Trends in DNN Model based Classification and Segmentation of Brain Tumor Detection
Pooja Kataria1, Ayush Dogra2, 3, Mili Gupta4, Tripti Sharma1, *, Bhawna Goyal1, *
Identifiers and Pagination:Year: 2023
E-location ID: e187444002303060
Publisher ID: e187444002303060
Article History:Received Date: 06/09/2022
Revision Received Date: 08/02/2023
Acceptance Date: 22/02/2023
Electronic publication date: 06/04/2023
Collection year: 2023
open-access license: This is an open access article distributed under the terms of the Creative Commons Attribution 4.0 International Public License (CC-BY 4.0), a copy of which is available at: https://creativecommons.org/licenses/by/4.0/legalcode. This license permits unrestricted use, distribution, and reproduction in any medium, provided the original author and source are credited.

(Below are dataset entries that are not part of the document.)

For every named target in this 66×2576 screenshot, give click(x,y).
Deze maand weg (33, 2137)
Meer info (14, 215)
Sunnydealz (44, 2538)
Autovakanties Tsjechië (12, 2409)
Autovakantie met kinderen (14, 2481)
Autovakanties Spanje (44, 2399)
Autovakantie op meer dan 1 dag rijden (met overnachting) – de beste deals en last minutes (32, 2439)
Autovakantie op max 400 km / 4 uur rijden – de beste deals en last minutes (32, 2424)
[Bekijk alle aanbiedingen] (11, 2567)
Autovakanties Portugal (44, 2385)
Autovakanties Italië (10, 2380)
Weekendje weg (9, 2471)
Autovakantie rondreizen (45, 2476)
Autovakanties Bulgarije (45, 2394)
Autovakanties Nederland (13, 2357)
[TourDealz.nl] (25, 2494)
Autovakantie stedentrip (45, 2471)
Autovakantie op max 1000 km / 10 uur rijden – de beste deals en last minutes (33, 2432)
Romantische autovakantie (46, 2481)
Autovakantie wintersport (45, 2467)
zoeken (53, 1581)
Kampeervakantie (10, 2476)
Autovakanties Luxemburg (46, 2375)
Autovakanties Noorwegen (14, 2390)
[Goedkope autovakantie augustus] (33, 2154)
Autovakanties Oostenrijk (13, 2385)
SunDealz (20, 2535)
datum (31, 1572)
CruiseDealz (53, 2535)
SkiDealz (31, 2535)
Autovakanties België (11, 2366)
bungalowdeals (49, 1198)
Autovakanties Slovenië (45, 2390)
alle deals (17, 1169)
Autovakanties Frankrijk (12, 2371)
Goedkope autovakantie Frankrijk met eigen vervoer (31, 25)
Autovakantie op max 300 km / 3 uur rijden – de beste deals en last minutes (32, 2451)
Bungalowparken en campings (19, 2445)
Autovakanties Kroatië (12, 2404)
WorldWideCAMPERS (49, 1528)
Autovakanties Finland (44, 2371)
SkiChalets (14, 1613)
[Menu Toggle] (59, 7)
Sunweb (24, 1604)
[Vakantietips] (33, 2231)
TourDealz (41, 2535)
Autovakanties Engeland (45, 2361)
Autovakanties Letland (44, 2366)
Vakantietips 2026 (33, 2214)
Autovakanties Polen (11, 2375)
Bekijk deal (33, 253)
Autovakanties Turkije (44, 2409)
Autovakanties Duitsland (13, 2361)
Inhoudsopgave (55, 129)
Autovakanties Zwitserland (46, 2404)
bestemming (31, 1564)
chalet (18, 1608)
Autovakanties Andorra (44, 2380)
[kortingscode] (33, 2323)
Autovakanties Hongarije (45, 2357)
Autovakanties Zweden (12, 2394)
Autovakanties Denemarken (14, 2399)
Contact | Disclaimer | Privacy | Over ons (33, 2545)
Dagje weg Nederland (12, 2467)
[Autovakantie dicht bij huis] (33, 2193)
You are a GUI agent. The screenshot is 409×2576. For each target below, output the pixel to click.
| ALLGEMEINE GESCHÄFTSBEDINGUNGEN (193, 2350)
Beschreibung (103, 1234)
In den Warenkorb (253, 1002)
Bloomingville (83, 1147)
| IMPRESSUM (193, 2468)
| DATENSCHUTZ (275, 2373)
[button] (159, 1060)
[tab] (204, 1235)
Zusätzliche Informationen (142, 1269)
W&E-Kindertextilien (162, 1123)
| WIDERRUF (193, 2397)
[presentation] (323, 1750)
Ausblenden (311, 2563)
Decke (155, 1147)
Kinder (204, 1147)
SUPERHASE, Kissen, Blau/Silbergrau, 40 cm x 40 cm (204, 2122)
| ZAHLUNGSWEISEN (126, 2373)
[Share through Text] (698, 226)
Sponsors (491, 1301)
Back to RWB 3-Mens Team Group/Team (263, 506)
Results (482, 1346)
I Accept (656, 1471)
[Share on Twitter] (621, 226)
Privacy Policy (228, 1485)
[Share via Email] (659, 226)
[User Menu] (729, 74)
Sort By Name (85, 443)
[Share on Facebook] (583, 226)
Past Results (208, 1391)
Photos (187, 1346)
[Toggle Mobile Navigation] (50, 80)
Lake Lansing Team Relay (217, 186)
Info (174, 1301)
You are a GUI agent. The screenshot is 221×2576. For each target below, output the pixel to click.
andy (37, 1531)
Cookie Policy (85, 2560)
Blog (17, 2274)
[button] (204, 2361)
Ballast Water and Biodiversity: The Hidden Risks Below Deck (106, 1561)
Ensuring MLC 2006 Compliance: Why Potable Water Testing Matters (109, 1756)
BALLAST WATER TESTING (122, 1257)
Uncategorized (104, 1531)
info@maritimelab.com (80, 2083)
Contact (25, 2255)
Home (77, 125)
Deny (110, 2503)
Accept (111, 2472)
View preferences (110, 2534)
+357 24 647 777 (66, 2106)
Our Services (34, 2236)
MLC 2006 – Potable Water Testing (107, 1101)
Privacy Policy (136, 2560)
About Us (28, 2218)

Due to the complexities of scrutinizing and diagnosing brain tumors from MR images, brain tumor analysis has become one of the most indispensable concerns. Characterizing a brain tumor before any treatment, such as radiotherapy, requires decisive treatment planning and accurate implementation. As a result, early detection of brain tumors is imperative for better clinical outcomes and subsequent patient survival. Brain tumor segmentation is a crucial task in medical image analysis. Because of tumor heterogeneity and varied intensity patterns, manual segmentation takes a long time, limiting the use of accurate quantitative interventions in clinical practice. Automated computer-based brain tumor image processing has become more valuable with technological advancements. With various imaging and statistical analysis tools, deep learning algorithms offer a viable option to enable health care practitioners to rule out the disease and estimate the population growth.
This article presents a comprehensive evaluation of conventional machine learning models and evolving deep learning techniques for brain tumor segmentation and classification.
In this manuscript, a hierarchical review has been presented for brain tumor segmentation and detection. It is found that the segmentation methods hold a wide margin of improvement in the context of the implementation of adaptive thresholding and segmentation methods, the feature training and mapping require redundancy correction, the input data training needs to be more exhaustive, and the detection algorithms are required to be robust in terms of handling online input data analysis/tumor detection and cancers.